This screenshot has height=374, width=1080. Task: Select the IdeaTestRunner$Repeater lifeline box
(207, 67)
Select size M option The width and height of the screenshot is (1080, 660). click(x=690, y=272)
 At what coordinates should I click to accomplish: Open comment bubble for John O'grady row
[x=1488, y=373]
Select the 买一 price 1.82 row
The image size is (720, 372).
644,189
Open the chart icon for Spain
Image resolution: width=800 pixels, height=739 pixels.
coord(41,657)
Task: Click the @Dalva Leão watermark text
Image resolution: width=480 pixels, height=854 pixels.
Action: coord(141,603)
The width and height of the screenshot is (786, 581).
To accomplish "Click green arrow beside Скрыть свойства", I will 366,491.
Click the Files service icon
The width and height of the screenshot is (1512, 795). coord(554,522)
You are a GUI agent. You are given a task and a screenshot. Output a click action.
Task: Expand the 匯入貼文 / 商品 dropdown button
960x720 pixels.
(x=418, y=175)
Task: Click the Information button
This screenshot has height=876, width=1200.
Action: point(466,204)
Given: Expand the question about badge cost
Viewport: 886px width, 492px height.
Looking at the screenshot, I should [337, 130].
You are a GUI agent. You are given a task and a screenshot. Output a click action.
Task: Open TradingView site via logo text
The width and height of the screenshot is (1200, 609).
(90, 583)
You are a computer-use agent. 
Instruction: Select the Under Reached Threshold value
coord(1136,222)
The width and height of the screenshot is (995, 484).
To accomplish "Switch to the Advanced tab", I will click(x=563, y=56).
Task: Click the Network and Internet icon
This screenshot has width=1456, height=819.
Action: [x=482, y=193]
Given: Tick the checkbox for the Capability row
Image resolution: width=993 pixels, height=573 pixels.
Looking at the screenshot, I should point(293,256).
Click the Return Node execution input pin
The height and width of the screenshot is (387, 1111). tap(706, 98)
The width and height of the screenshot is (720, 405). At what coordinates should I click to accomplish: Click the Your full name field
********************
# Task instructions
Report only the number of lines in the entries above that contain the word "size".

# Completed exercise
2